Rearranging vertical data based on string labels
I have a source of data (as CSV) where all the numerical values are in one column, and another column contains labels describing the data. I need to rearrange the data into separate waves for each label. For example, if this were repeated measurements of devices A and B, the current format would be something like this text wave and numeric wave:
A,1.2
A,1.8
B,1.5
A,2.4
B,1.9
B,2.6
and I would want to have two numeric waves called wave A={1.2,1.8,2.4} and B={1.5,1.9,2.6}. In my actual data set, there may be a couple million lines and many more labels than just two, but this is a small example. The data set is set up for analysis in JMP where this data table manipulation is done simply with a "subset" menu command, but I'm having trouble doing it efficiently in Igor. I'm trying to avoid a big loop over elements.

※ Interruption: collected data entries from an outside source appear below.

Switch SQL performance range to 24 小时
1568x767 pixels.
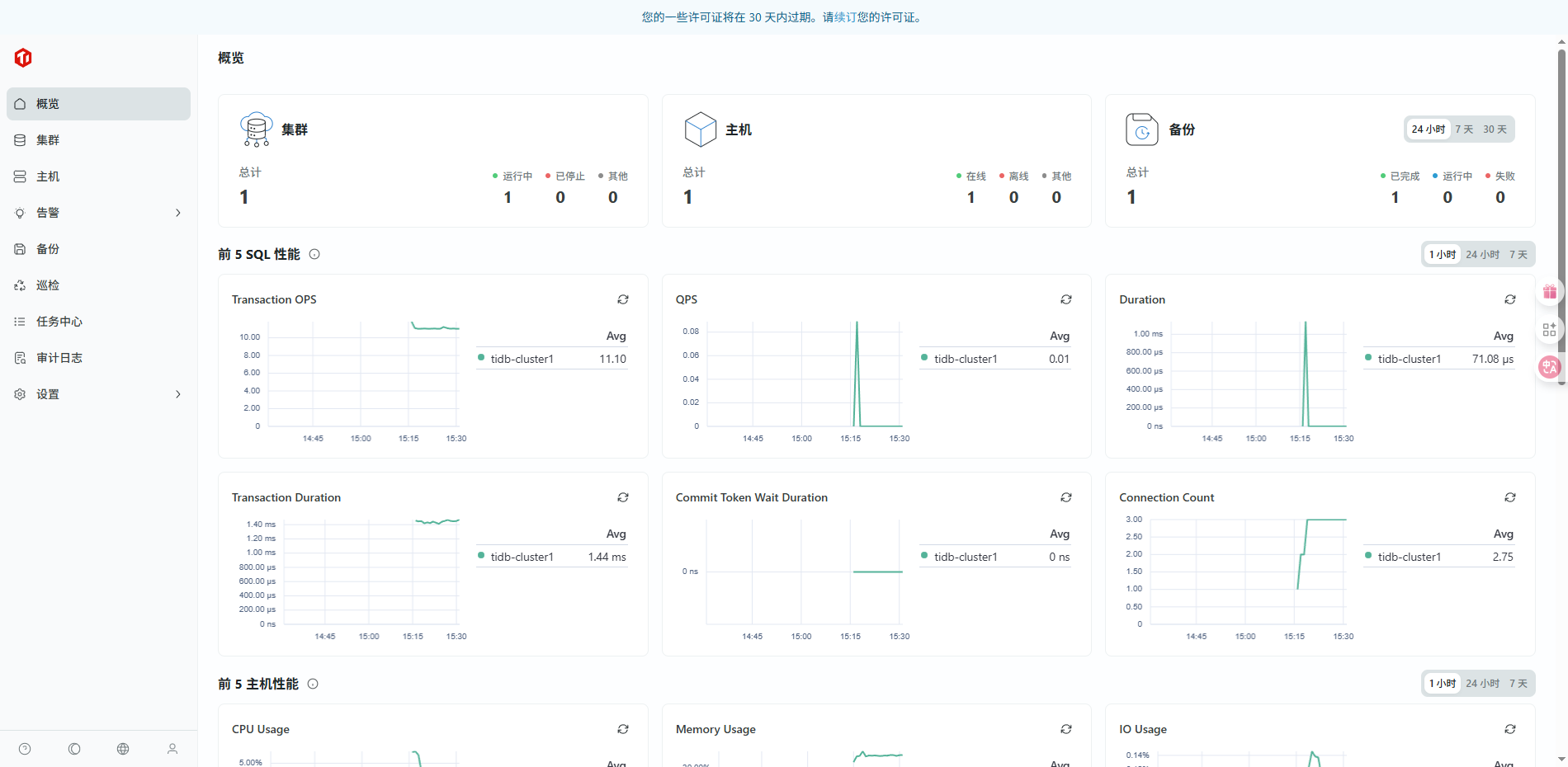1482,255
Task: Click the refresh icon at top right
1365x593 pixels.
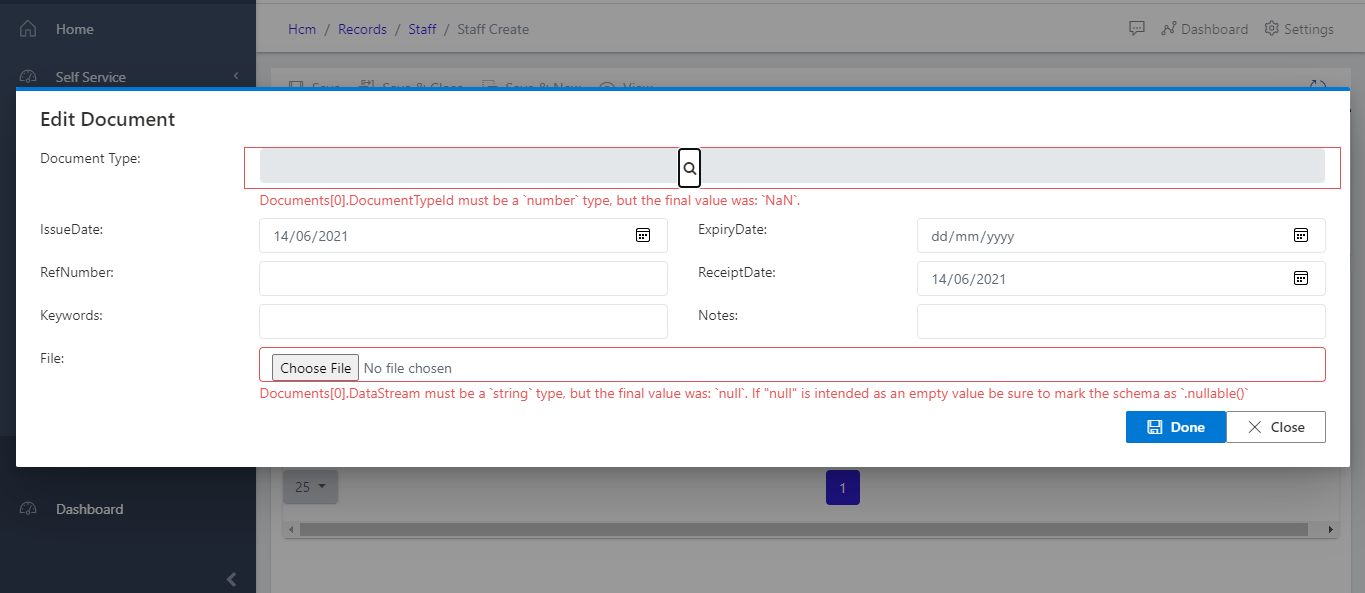Action: point(1317,86)
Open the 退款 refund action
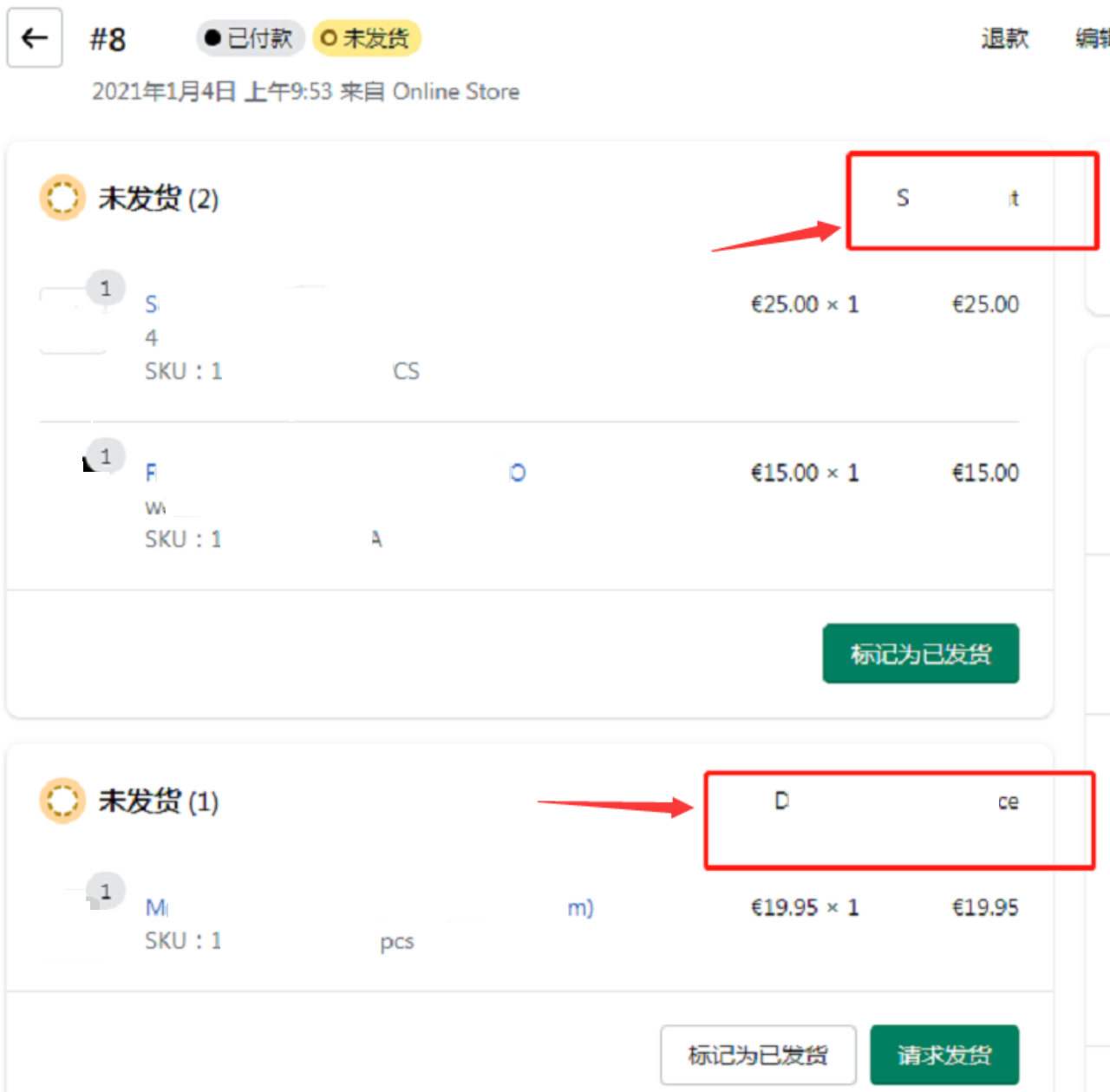1110x1092 pixels. (x=1004, y=38)
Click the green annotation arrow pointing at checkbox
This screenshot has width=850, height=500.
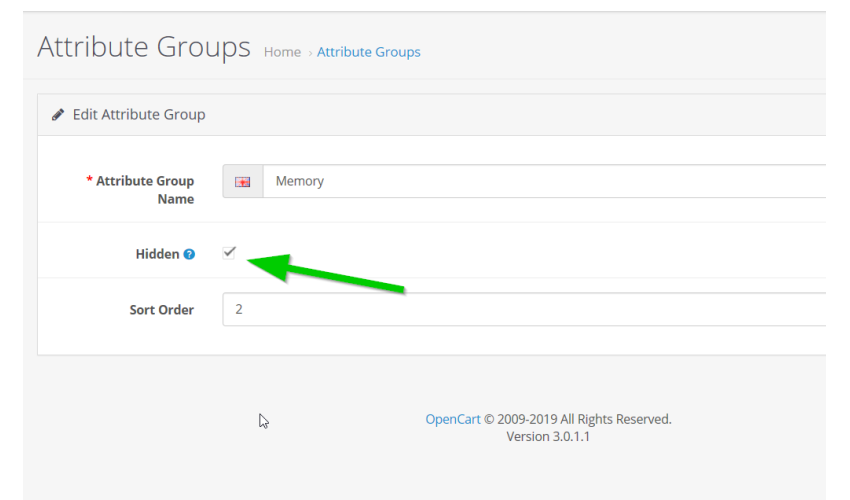(x=325, y=274)
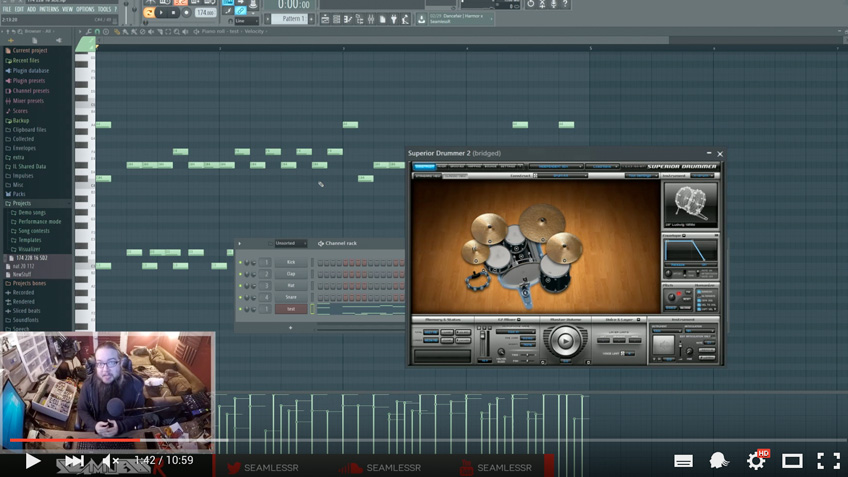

So far I am using FindDuplicates/RT to determine all the unique labels, then looping through those labels and using Extract to create the new waves. But that was rather slow when using a StringMatch test for the Extract operation. I sped it up a bit by first converting the labels to numbers using StringCRC, then doing the Extract loop, but it still seems more cumbersome than necessary.
Is there an efficient/easy approach to this? Or is there a more clever way to do it using Duplicate/R or some MatrixOP trickery? My working example is below:
Make/T labels={"a","a","b","a","b","b"}
Make values={1.2,1.8,1.5,2.4,1.9,2.6}
FindDuplicates/RT=UniqueLabels labels
Make/O/N=(numpnts(labels))/FREE LabelsCRC=StringCRC(0,labels)
Make/O/N=(numpnts(UniqueLabels))/FREE UniqueLabelsCRC=StringCRC(0,UniqueLabels)
//Loop through the devices (labels) and put the matching data in waves with the label name
variable i=0
variable imax=numpnts(UniqueLabels)
string Wname=""
for(i=0;i<imax;i+=1)
Wname=UniqueLabels[i]
Extract values, $wname, LabelsCRC==UniqueLabelsCRC[i]
endfor
KillWaves UniqueLabels
end
I cannot think of an implicit loop that would replace the explicit for-loop. The only starting point that I can call up that is different is to sort the letter wave with a dependency on the value wave. This puts the data in "blocks" rather than in random order.
January 20, 2020 at 02:04 pm - Permalink
I'm open to sorting the data before processing, and in fact I do have a Sort in place beforehand for my more complex data set could put everything in blocks. I don't think Extract cares if they are ordered in blocks for my described approach, but if the sort would enable a simpler approach (like FindLevels to determine where the CRC-coded labels change value?) then let me know!
January 20, 2020 at 03:43 pm - Permalink
My approach would be to convert the strings into numbers. CRC or any other hash would make it simple. You follow that with a Sort/R for both the converted text wave and your numerical wave. Then use Something like EdgeStats to figure out the boundaries of the groups.
If EdgeStats is not efficient and if you know the number of groups you could sift the data using MatrixOP setNaNs() and then WaveTransform zapNaNs.
I hope this helps,
A.G.
January 20, 2020 at 05:02 pm - Permalink
I think AG's approach is the best you can get except for one part. After you've sorted the CRC values, use Extract to get the unique groups. Something like this (untested)
Extract sortedSourceWave, outWave, (p==0 || sortedSourceWave[p-1] != sortedSourceWave[p])
Depending on what you're going to do with the output, you might want to use the /INDX flag with Extract to get the row indexes with unique values instead of the values themselves.
January 20, 2020 at 05:43 pm - Permalink
... and obviously, when you get IP9 you could simply run the new TextHistogram operation.
January 20, 2020 at 05:45 pm - Permalink